Butembo : Marie Masumbuko, âgée de plus de 90 ans, se démarque dans le tissage des nattes 

Marie Masumbuko, âgée de plus de 90 ans, confectionne des nattes en ville commerciale de Butembo. Photo : Joëlle Mwenge/RMBB

L’âge avancé n’est pas synonyme de la mendicité ou de rester sans rien faire. C’est la conviction de Marie Masumbuko, qui continue de tisser des nattes à partir des feuilles de faux palmiers, à plus de 90 ans. RADIOMOTO.NET l’a abordé, le mercredi 26 mars 2025, en marge du mois mars dédié à la femme. 

Rencontrée à son domicile sur rue Matadi, au quartier Kambali, Marie Masumbuko a indiqué, c’est depuis son jeune âge qu’elle confectionne des nattes. Passionnée dans ce métier hérité de sa mère, elle est encore capable de remplir une natte en une semaine. 

Le poids de l’âge n’est pas une limite pour elle. Comme tout autre métier, elle éprouve des difficultés liées notamment aux matériels et au fait que les nattes semblent ne plus faire la mode avec l’avènement des matelas. Malgré tout, Marie fait son métier avec passion pour pérenniser la culture et la tradition.  

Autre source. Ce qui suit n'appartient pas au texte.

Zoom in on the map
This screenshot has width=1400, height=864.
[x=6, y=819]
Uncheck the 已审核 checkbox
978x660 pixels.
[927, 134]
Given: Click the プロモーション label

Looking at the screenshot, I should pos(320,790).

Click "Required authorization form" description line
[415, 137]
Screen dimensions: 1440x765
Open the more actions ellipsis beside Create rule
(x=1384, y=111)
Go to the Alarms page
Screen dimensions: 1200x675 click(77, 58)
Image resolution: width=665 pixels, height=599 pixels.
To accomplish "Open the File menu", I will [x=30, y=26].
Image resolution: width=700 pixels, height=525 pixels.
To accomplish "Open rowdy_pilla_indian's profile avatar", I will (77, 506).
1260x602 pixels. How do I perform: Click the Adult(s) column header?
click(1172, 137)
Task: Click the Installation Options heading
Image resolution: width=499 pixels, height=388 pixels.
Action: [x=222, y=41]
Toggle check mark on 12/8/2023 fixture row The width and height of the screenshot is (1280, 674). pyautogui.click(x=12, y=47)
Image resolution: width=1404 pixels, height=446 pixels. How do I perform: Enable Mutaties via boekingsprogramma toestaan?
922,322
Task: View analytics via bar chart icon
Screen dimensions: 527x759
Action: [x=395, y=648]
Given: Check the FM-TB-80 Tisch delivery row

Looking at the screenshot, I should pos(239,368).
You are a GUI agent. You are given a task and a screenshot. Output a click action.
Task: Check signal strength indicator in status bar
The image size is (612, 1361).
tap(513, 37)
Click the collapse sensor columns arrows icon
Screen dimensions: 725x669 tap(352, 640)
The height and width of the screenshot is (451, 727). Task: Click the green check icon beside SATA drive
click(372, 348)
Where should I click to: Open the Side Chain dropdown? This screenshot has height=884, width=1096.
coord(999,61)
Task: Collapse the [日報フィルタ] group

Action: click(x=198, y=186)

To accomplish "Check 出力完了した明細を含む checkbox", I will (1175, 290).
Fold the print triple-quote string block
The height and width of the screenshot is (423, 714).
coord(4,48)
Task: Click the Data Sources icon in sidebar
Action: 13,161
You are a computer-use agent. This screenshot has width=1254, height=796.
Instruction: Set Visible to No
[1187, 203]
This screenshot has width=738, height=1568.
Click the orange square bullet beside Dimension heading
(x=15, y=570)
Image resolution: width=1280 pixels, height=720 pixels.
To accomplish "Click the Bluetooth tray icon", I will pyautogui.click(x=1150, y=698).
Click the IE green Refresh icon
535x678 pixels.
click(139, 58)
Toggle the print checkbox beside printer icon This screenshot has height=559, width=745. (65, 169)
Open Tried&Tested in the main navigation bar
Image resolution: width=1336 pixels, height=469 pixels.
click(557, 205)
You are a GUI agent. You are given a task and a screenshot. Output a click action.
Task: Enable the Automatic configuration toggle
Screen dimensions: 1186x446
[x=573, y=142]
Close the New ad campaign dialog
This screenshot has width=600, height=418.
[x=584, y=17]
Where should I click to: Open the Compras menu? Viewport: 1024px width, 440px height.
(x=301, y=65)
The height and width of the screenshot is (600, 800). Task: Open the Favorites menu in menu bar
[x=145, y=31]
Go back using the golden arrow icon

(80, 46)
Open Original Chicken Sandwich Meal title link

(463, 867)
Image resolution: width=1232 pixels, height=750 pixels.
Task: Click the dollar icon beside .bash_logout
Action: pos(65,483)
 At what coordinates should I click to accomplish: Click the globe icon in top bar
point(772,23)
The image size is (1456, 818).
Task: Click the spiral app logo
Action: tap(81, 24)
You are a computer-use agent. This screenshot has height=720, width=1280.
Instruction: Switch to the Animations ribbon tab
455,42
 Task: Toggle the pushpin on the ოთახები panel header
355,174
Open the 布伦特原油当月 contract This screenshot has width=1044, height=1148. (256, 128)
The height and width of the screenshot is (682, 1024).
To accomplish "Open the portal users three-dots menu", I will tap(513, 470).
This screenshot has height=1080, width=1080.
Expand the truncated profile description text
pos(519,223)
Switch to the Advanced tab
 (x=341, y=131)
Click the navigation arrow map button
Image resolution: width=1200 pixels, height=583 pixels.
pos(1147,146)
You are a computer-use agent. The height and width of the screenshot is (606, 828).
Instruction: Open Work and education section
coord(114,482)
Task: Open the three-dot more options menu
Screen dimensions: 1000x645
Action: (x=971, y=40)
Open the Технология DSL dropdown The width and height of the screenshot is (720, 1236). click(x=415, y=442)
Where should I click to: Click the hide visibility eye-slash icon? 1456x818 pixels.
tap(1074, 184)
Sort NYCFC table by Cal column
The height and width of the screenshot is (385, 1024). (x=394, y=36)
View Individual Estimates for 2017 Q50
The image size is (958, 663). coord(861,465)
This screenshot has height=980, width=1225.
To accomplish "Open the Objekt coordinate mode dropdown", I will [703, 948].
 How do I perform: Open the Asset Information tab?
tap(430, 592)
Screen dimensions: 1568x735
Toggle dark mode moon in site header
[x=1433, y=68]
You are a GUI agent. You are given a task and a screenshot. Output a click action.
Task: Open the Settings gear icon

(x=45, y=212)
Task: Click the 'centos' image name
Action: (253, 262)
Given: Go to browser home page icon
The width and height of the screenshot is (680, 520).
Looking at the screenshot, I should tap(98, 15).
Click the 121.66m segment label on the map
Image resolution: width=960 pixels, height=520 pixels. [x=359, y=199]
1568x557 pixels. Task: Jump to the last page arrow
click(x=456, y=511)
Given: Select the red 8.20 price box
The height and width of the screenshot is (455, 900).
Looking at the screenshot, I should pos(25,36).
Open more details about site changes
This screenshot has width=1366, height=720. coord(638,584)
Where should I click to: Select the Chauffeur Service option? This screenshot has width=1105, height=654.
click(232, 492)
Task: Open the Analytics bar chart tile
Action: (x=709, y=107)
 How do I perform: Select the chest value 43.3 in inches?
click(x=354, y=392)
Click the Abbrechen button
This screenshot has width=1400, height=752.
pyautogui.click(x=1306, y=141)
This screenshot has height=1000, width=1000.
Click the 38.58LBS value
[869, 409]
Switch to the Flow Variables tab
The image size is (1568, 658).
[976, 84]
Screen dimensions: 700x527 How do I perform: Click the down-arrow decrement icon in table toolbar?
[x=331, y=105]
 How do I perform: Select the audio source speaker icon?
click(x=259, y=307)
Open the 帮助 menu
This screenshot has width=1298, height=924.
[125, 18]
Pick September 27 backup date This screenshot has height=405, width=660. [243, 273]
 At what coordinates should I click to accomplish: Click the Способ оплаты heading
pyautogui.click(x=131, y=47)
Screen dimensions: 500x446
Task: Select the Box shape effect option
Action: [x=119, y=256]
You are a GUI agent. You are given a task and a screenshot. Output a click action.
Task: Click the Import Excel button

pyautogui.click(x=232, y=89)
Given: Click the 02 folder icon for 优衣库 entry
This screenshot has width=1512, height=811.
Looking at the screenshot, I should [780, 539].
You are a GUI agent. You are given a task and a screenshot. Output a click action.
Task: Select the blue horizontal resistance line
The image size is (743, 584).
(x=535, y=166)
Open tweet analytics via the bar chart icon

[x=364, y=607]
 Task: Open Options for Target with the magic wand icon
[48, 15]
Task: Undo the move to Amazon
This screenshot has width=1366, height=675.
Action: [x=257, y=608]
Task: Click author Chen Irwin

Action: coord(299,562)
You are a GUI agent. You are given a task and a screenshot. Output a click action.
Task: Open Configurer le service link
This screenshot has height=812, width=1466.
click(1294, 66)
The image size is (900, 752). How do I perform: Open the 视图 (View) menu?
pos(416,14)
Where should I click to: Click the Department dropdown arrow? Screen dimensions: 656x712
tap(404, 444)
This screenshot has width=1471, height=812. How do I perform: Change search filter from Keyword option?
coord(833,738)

“C’est ma mère qui m’a appris ce métier. Au début, je n’étais pas intéressée, mais avec le temps, j’ai compris que c’est du boulot. Puisque avant l’avènement des matelas, la natte avait de la valeur. Les feuilles que j’utilise, je les achète au marché, un fagot coute 2 ou un dollar. Il y a insécurité dans les zones d’où proviennent ces feuilles. La teinture que nous mettons pour avoir d’autres couleurs, nous l’achetons à Kampala. Une meurette de cette teinture coute 5 dollars”, a-t-elle témoigné. 

Fragilisée par l’âge et ne pouvant plus aller dans le marché pour vendre, Marie Masumbuko reçoit des clients à son domicile. La natte coute 6 dollars américains. La nonagénaire est fière du peu qu’elle tire de son métier. Elle encourage les autres femmes du troisième âge à faire ce dont elles sont capables que de rester sans rien faire ou mendier.

““Ceux qui me connaissent dans ce travail me rencontrent ici pour passer leurs commandes. Je fixe le prix selon les moyens que j’ai mis en jeu pour acheter les matériels. Les feuilles, la teinture et aussi le temps que je mets pour la confection. Je préfère ne pas vagabonder en train de quémander. Oh, aidez-moi, pendant que vous avez des yeux ? Pourquoi Dieu vous a donné ces yeux ? Si vous continuez à rester sans rien faire, ce n’est pas bien, il y a des gens qui tissent des corbeilles”, a-t-elle motivé. 

Il convient de noter que le thème retenu pour ce mois de mars 2025, dédié à la femme, est « Pour toutes les femmes et les filles : droits, égalité et autonomisation ».